Capstone Project - Milestone Report

Summary

The mobile phone has become the technological centerpiece of everyday life. People interact with their phones by entering text in to numerous apps and this can be painful depending on the type and amount and amount of information requested by the app. Predictive text modeling is the centerpiece of smart keyboards, which are designed to ease the typing of information into to mobile phones.

The first steps of building a predictive text model is to import a corpus of text files, explore the data, and then build a training data set. The following info will be shown in this milestone report,

Analysis of imported files
Results of exploration of each data file
Conclusions
Next steps

File Import/Analysis

Data was imported directly from the link provided by Coursera https://d396qusza40orc.cloudfront.net/dsscapstone/dataset/Coursera-SwiftKey.zip. Files containing text samples from news sites, blogs, and twitter posts in E4 languages were downloaded and unzipped. Only the files in English were used for this project.

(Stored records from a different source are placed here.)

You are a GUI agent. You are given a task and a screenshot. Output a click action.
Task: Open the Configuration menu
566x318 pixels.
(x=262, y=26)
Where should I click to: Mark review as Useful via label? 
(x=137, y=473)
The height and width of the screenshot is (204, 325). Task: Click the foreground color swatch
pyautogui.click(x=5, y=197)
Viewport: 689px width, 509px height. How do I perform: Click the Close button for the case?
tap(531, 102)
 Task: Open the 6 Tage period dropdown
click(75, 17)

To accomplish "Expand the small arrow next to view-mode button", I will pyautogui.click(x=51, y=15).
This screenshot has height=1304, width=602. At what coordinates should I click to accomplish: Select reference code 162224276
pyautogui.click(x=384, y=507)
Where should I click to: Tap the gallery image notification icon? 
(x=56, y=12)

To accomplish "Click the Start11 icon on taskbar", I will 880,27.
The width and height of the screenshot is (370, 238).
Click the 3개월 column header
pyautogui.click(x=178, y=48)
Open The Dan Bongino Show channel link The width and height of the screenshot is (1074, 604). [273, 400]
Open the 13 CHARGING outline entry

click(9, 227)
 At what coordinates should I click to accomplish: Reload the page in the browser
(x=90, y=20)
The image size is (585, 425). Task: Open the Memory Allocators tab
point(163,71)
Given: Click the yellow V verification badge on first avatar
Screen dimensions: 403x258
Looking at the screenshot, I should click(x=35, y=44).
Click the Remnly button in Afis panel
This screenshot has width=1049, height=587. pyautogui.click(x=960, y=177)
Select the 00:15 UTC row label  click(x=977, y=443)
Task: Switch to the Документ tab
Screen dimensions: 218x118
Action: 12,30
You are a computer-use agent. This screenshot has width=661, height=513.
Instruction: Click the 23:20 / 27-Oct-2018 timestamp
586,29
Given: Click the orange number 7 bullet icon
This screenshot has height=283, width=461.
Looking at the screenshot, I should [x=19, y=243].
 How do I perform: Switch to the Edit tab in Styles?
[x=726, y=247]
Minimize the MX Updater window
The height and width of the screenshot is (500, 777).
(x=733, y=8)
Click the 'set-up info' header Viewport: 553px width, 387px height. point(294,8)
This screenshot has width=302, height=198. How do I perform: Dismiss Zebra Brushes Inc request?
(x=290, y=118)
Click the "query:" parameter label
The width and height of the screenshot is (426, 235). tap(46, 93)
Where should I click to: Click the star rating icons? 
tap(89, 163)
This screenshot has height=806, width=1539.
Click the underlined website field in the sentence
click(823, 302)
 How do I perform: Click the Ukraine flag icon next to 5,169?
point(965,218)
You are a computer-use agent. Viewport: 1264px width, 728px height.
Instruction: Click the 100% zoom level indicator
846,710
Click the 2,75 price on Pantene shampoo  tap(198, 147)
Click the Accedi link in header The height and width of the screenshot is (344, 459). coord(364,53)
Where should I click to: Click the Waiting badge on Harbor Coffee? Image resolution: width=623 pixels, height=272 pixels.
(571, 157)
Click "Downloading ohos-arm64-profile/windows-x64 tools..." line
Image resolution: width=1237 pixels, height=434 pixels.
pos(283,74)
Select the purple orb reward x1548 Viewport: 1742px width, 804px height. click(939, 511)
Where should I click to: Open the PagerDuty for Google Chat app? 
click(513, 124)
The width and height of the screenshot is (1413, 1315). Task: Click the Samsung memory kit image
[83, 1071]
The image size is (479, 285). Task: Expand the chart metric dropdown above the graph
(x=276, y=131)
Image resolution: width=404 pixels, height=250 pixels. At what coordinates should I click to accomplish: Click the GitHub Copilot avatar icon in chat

file	fileSize	LineCount	WordCount
news.txt	205.8 Mb	1010 K lines	34.8 M Words
blog.txt	210.2 Mb	899 K lines	38.2 M Words
twitter.txt	167.1 Mb	2360 K lines	30.7 M Words

Data Cleaning and Exploration

Data exploration was done after cleaning as this was the form of the data we would ultimately be used for modeling. The uploaded data set was cleaned by

removing profanity,
removing punctuation, numbers, white space, and stopwords, and
changing all letter to lower case.

Data were then converted to a data frame in order to use dplyr and tidyr packages for exploration.

Unigram Summary Table

blogword	n	twitword	n1	newsword	n2
one	136401	just	149870	said	250385
can	119881	get	146138	year	128720
will	116070	can	135746	will	111046
like	111913	thank	130898	one	92363
time	108576	like	130109	time	72330
just	100496	go	128032	new	70757
get	94992	love	123791	can	70702
go	83196	day	110643	state	68145
make	81342	good	101831	two	63865
day	72572	will	95901	say	63155

A summary table was added so that the top 10 most frequent words in all 3 text files can be seen side-by-side for comparison. As expected, there is a significant overlap in words between the text files, but the overlapping words do not rank the same in each file.

Unigram Word Frequency

Based on the top ten word counts for each file, it is clear that the frequency profile of words in each file is different. Looking at the frequency of appearance of the top 100 words, we clearly see a difference between files. This is an indication that care should be taken in building the training data set and insure that the number of words from each text file is equally represented in the training data set.

BiGrams

blogbigram	n	twitbigram	n1	newsbigram	n2
look like	82	right now	177	last year	159
don know	79	last night	138	year old	146
year old	72	can wait	132	new york	114
year ago	68	thank follow	127	new jersey	111
feel like	62	look forward	122	st loui	108
last year	59	look like	118	year ago	105
right now	57	feel like	93	high school	93
make sure	47	follow back	90	last week	74
can get	46	happi birthday	87	san francisco	64
can see	46	don know	75	two year	60

Bigram Summary Table

Viewing the bigram data show fewer overlapping bigrams between text files. The more formal writing styles used in the news and blog files reflect a more similar pattern as compared the the informal style used in twitter.

—-

Trigrams

blogtrigram	n	twittrigram	n1	newstrigram	n2
new york citi	10	let us know	29	presid barack obama	16
long time ago	8	can wait see	26	new york citi	11
incorpor item pp	7	happi mother day	22	st loui counti	11
make look like	7	happi new year	22	three year ago	10
amazon servic llc	6	book book book	19	said year old	9
can wait see	6	realli realli realli	14	first time sinc	8
coupl week ago	6	happi valentin day	12	five year ago	8
let just say	6	look forward see	12	past three year	8
one way anoth	6	can wait till	9	st charl counti	8
unit state america	6	cinco de mayo	8	two year ago	8

Trigram Summary Table

Review of the trigram results shows very little in comment between the 3 files

Conclusions

The major conclusion from the data exploration is that since the 3 text file are different in the word makeup, each file should be approximately equally represented in the training data set.

Next Steps

Combine the three text files and create the training data set.
- Determine the smallest sample size from the combined data set.
Determine how to build the predictive model.
Determine how to measure the accuracy of the predictive model.
Measure Ram usage and speed.
Fine tune the predictive model and find the best balance between RAM usage and speed.